Senti vontade de mudar de assunto, fazer uma piada ou qualquer coisa. Ver aquela tristeza em seu rosto, doía mais que qualquer tratamento que eu fiz no hospital quando achavam que a doença era curável. Mas eu não podia fugir mais, eu tinha que encarar o que estava acontecendo se quisesse que meu irmão encarasse também.

— Sim, aceitar – Gritei, sem conseguir conter a raiva – Eu estou morrendo, porra. A mamãe e o papai gastaram toda a poupança de nossas faculdades nos melhores médicos e todos eles disseram a mesma coisa. Eu tenho pouco mais de um ano de vida e, sim, isso é uma merda. Eu sei que vocês não querem que eu morra, eu definitivamente não quero morrer, mas não há uma escolha. Não há uma cura. E se médicos lá de puta que pariu não acharam nada em décadas, certamente você e a mãe não farão isso nas revistas e sites em alguns meses.

Me levantei da mesa deixando a xícara de café intocada sobre ela e andei na direção das escadas.
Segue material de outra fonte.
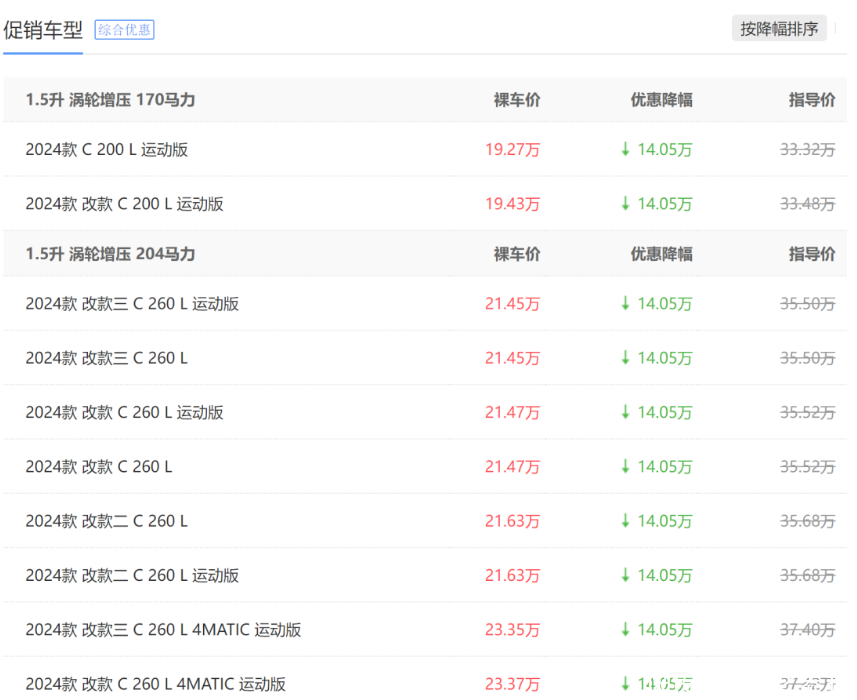Viewport: 857px width, 700px height.
Task: Click 裸车价 column header in 204马力 section
Action: 517,254
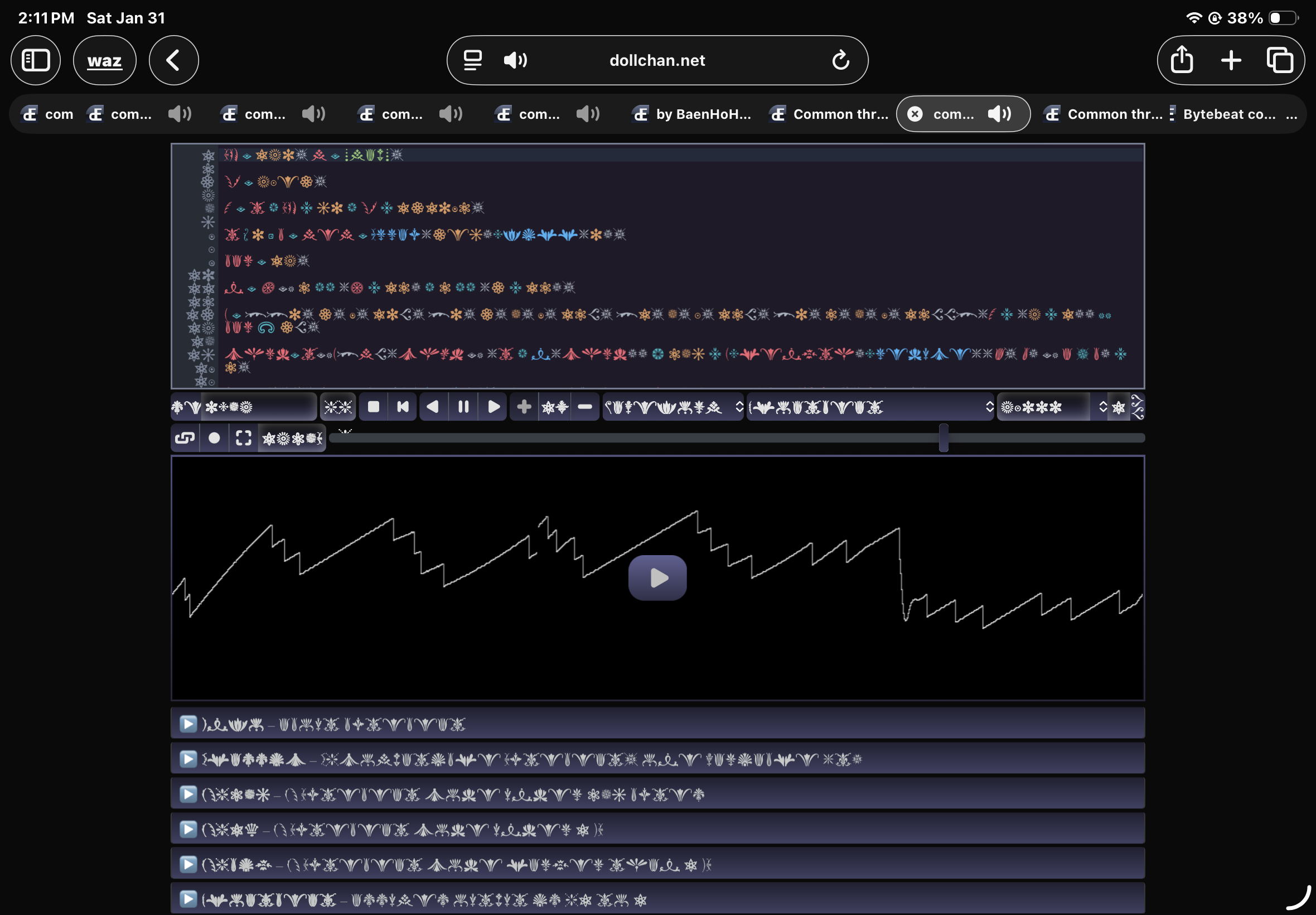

Eu precisava voltar para meu quarto. Tinha subido apenas alguns degraus quando me senti tonto novamente e apertei o corrimão.

— Will? – Zach chamou preocupado, provavelmente percebendo o que havia acontecido.

— Vá para o trabalho, Zach – Eu disse sem me virar para para ele e continuei a subir.

Entrei no meu quarto e fechei a porta antes de me deitar na cama. Enquanto a dor de meu corpo diminuiu um pouco quando deitei, o aperto em meu peito só fez aumentar.

Eu não queria morrer, mais que isso, não queria levar minha família para o túmulo comigo e sentia que era isso que estava fazendo. Afundei meu rosto no travesseiro e finalmente deixei minhas lágrimas caírem, não sei dizer por quanto tempo chorei, antes de adormecer.